[Stored data]
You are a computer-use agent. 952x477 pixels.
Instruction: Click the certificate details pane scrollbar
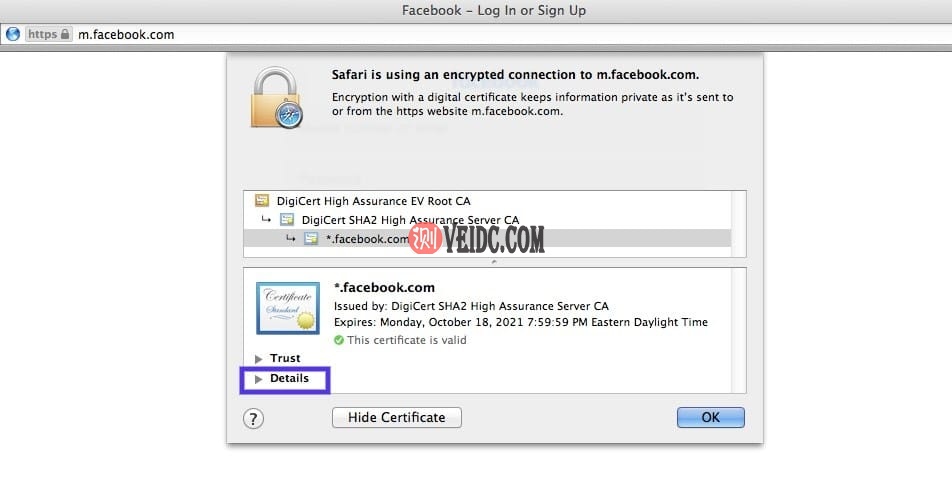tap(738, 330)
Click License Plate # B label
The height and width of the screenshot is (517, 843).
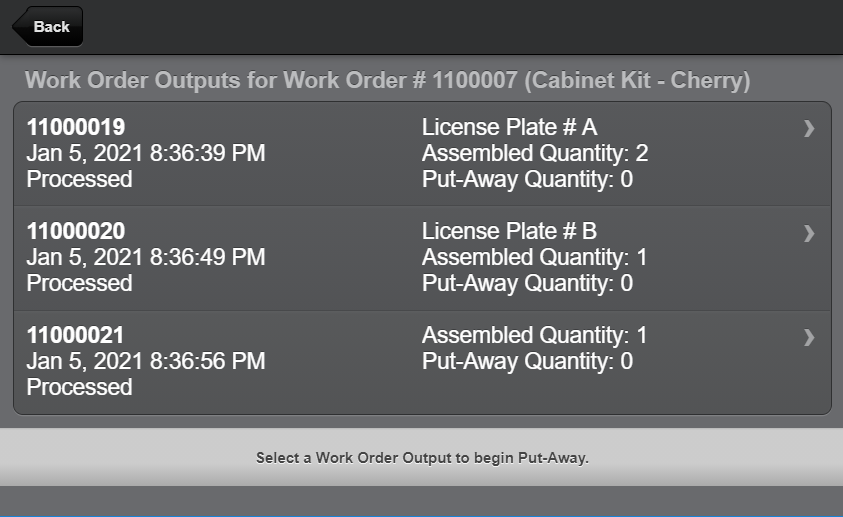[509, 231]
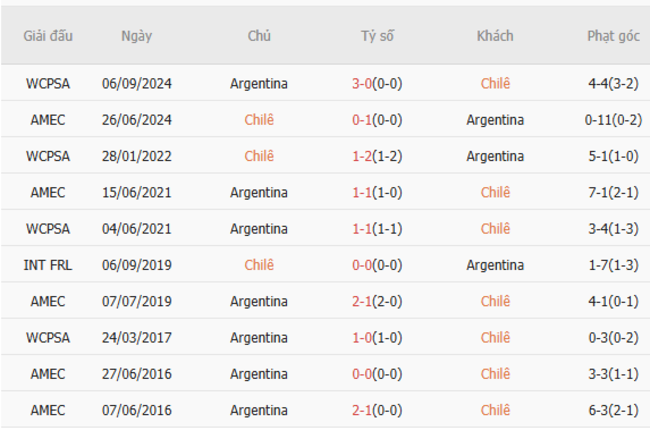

### What is required
Give all the records again, exactly, without images.

### Response box
You are a computer-use agent. 952x477 pixels.
Instruction: Click the certificate details pane scrollbar
tap(738, 330)
Click License Plate # B label
The height and width of the screenshot is (517, 843).
[509, 231]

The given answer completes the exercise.